Scanned PDF to OCR (Textsearchable PDF)


Are you looking for a way to convert scanned PDF to Textsearchable PDF ? then read this article, I have explained How to convert Scanned PDF to OCR (Textsearchable PDF) using C# and with the help of some addon tools

Scanned PDF to OCR (Textsearchable PDF)



Introduction


Many times we need to scan some files and use them, but as it is scanned and converted to picture format, we can not copy content of the file and it is of no use, so we need some technique which will convert that scanned image to some Text searchable document that can be copied easily,

In such cases we need OCR to convert image in to text.

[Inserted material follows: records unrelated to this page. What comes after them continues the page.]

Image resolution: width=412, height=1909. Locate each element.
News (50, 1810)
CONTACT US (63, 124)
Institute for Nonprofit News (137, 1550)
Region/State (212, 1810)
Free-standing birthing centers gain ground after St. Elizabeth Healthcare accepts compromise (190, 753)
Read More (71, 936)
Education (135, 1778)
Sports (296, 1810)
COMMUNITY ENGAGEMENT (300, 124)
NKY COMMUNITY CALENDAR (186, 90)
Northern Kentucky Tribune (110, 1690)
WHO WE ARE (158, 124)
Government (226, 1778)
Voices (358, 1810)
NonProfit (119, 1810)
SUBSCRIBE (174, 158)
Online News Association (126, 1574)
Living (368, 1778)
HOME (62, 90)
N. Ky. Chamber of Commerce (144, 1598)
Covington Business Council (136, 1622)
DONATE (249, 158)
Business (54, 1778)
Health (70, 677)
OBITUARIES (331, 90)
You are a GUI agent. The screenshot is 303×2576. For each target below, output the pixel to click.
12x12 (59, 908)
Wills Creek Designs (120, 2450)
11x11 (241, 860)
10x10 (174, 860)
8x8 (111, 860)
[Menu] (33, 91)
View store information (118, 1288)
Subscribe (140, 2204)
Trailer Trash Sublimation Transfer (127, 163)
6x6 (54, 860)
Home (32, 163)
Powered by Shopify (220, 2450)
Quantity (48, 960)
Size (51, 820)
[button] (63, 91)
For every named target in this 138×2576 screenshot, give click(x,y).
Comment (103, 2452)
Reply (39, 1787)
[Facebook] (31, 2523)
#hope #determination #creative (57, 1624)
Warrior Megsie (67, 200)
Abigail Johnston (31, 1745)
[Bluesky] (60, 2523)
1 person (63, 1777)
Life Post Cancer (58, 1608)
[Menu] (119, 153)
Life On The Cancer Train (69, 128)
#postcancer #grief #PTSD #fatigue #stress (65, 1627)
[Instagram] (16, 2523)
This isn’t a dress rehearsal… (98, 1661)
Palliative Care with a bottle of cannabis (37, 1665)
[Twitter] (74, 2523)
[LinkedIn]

Optical Character Recognition, or OCR, is a technology that enables you to convert different types of documents, such as scanned paper documents, PDF files or images captured by a digital camera into editable and searchable data.

process



Are you looking for a code that will convert scanned PDF to OCR ? This article will help you more in order to accomplish your task.


Let's start cooking


To create a tool which will convert scanned PDF to OCR we need following things.

Things need to collect ?


1. Ghost script
2. iTextSharp
3. tesseract-ocr
4. C#/ASP.NET (.NET framework 4 and above), Visual studio

Ghostscript
iTextSharp
tesseract
visual studio

GhostScript : It is an interpreter for the PostScript language and for PDF. Ghostscript consists of a PostScript interpreter layer, and a graphics library. Sometimes the Ghostscript graphics library is confusingly also referred to simply as Ghostscript. Even more confusingly, sometimes people say Ghostscript when they really mean GhostPDL. The Ghost script can be download from here : http://ghostscript.com/download/gsdnld.html

ItextSharp : iText is a PDF library that allows you to CREATE, ADAPT, INSPECT and MAINTAIN documents in the Portable Document Format (PDF), it can download from here : http://sourceforge.net/projects/itextsharp/

Tesseract : Tesseract is probably the most accurate open source OCR engine available. Combined with the Image processing library it can read a wide variety of image formats and convert them to text in over 60 languages, you can download it from here : http://code.google.com/p/tesseract-ocr/
With the help of all above components we are able to create scanned PDF to Text searchable PDF

Digging the code


The code will flow in following direction

First Input Scanned PDF -> using GhostScript get image scanned PDF (Page by Page) -> Run HOCR command on each extracted image using tessract to create .hocr file -> save output file as HTML -> convert the HTML to PDF using iTextSharp PDF Writer
first here we need to take input as scanned file and run ghost script on it, to take out scanned images from PDF file and write it in separate file using ItextSharp


see below code snippet, to know how to get image from scanned file (Page by Page)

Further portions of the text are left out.